(Data items)
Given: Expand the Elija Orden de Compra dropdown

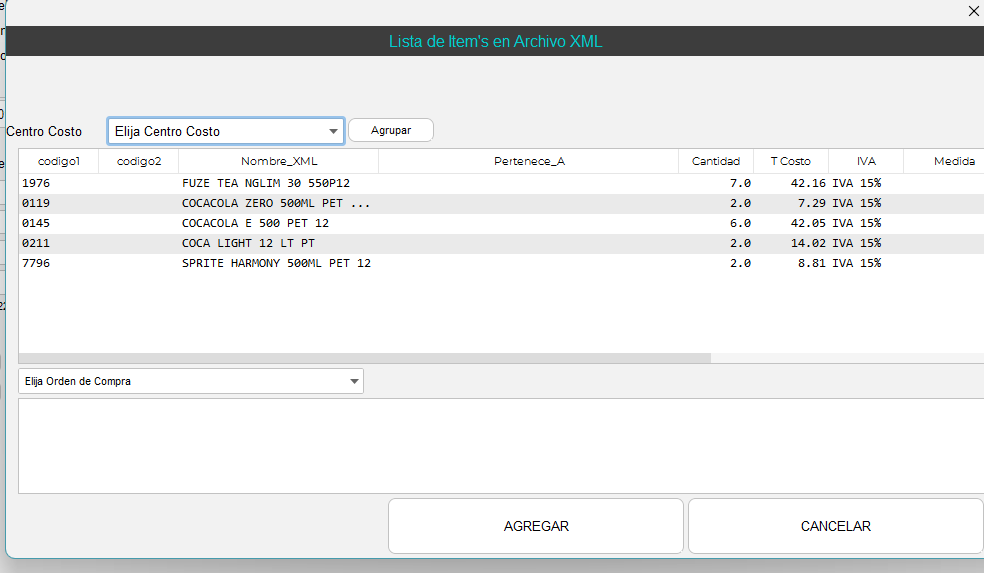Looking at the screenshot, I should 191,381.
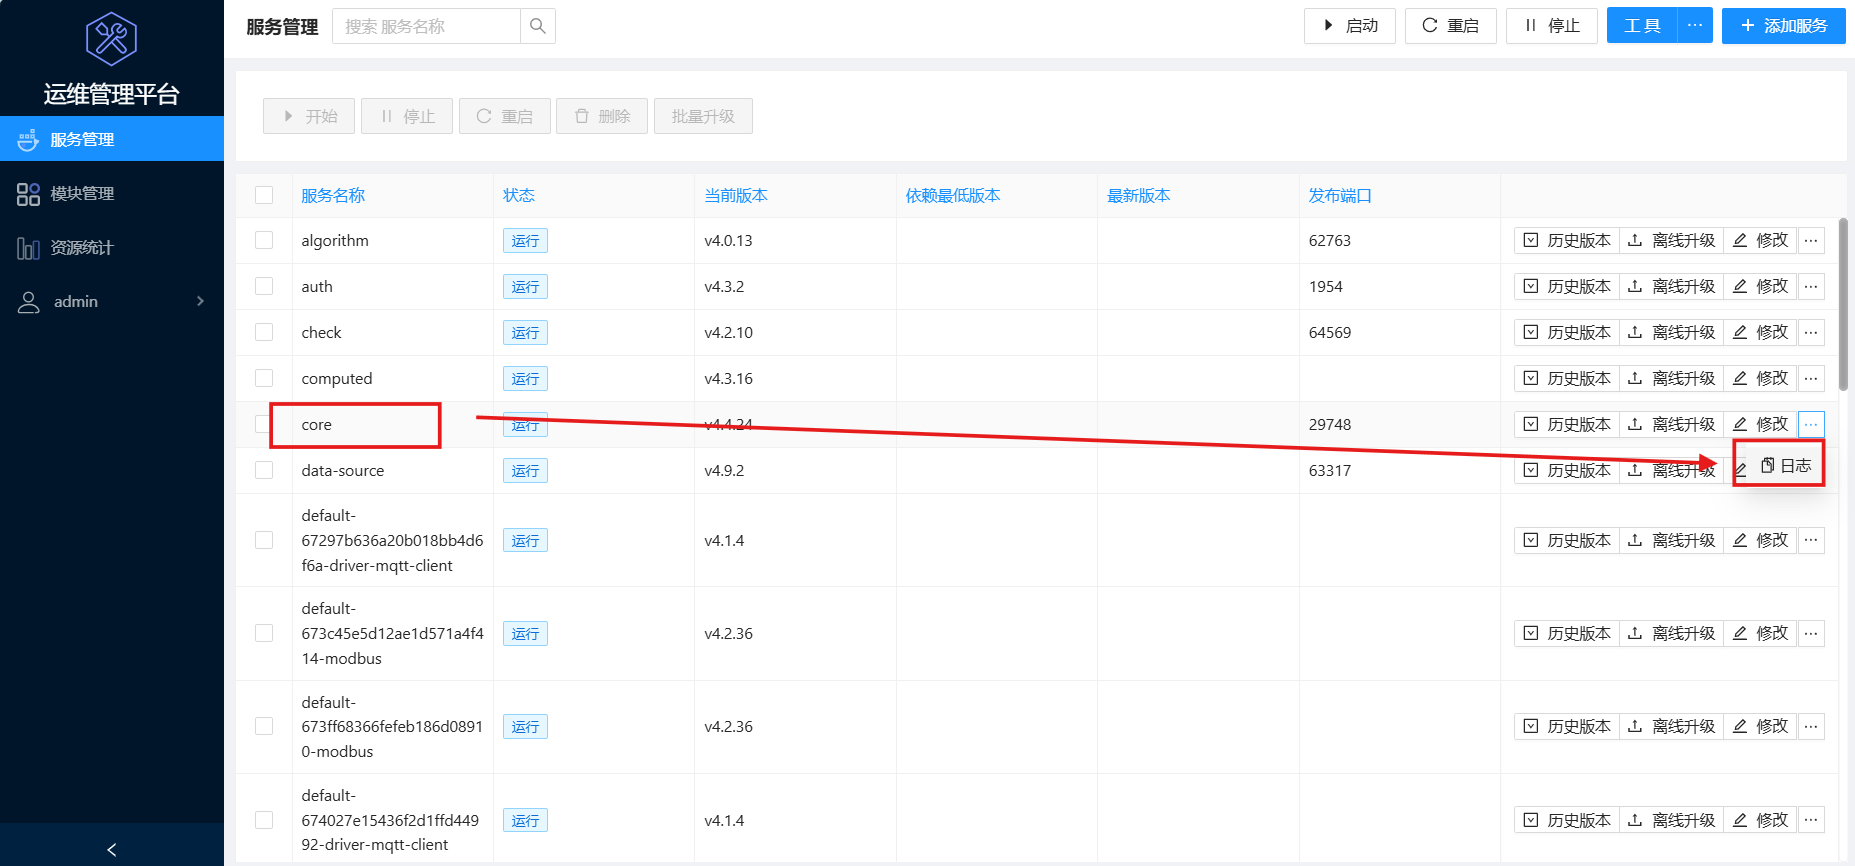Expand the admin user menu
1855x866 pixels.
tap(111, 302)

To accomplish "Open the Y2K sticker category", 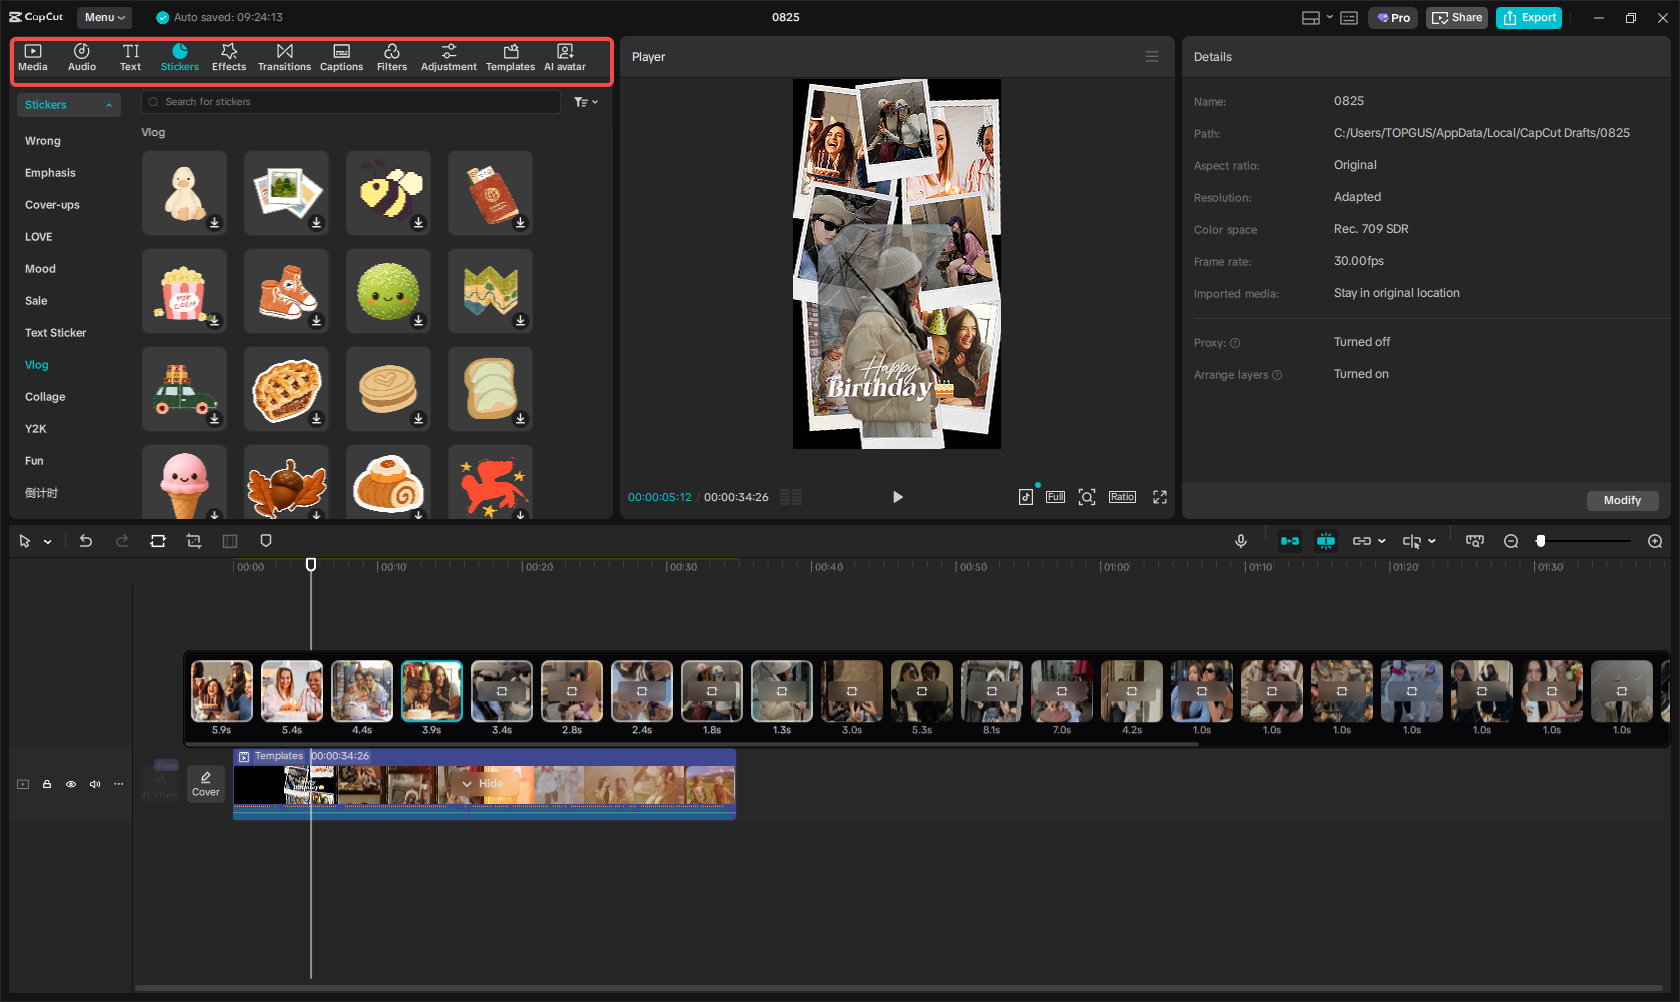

• **TASK DESCRIPTION**: Copy every line of the listing above word for word, and leave the pictures out of your copy.

• **WRITTEN SOLUTION**:
Given: Expand the Elija Orden de Compra dropdown

Looking at the screenshot, I should 191,381.
Expand the admin user menu
1855x866 pixels.
tap(111, 302)

To accomplish "Open the Y2K sticker category", 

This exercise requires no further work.